O sistema penal funciona segundo ao que chamamos de “seletividade penal”, é nesse contexto que se insere as sexualidades e gêneros dissidentes. Os corpos de travestis e transsexuais são excluídos dos direitos e incluídos na criminalização. O sistema não funciona quando o assunto é apurar violências contra a comunidade LGBT, coberto por ineficiências e impedimentos institucionais. O descaso policial em investigar os casos, bem como o não reconhecimento das violências sofridas, julgando moralmente as vítimas e seus testamentos revelam como o sistema de justiça falha quanto à proteção do gênero e da sexualidade.
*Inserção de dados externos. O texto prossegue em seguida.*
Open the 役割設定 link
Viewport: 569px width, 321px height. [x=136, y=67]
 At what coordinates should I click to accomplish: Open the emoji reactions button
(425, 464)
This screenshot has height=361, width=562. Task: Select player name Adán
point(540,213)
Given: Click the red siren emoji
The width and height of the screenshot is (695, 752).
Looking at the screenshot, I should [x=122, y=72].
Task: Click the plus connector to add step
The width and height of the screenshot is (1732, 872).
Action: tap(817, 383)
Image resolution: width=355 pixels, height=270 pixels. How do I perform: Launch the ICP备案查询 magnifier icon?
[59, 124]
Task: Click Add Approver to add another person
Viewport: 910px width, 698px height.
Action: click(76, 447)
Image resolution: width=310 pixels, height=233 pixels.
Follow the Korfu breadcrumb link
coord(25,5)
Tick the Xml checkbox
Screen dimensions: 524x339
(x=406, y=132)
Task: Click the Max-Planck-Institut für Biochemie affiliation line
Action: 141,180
Porém, ao falar em acusações dessa mesma comunidade as ações já mudam, pois a forma com que os corpos transsexuais e travestis são constantemente criminalizados demonstram como o poder penal se posiciona quando o assunto é atribuir a esses indivíduos a culpa (PRADO, et al. 2018).
Por fim, é necessário pensarmos em como o sistema de justiça age perante a população LGBT, criminalizando os indivíduos desviantes como suspeitos e propícios ao erro ao infringirem as normas, não aquelas normas legais, mas sim aquelas normas que são construídas socialmente através de estereótipos e preconceitos.
Dessa forma, pensar que são essas as normas seguidas para criminalizar e marginalizar os indivíduos não heteronormativos, ao invés daquelas normas reais construídas no contexto de um Estado Democrático de Direito, é pôr em debate constante como o sistema penal tem falhado no seu papel de enfrentamento do crime para começar, ele mesmo, a produzi-lo, um crime contra a população LGBT e seus direitos.
Referências:
PRADO, Marco Aurélio Máximo; MENDES, Bárbara Gonçalves; CARNEIRO, Júlia; VIDAL, Júlia Silva; LAMOUNIER, Gabriela Almeida Moreira; FREITAS, Rafaela Vasconcelos. A construção institucional do gênero criminoso. Revista Brasileira de Ciências Criminais. Vol.146, ano26, São Paulo: Editora RT, 2018
VIDAL, Júlia Silva. Criminalização operativa: travestis e normas de gênero. Dissertação (Mestrado em Direito),Universidade Federal de Minas Gerais, 2020.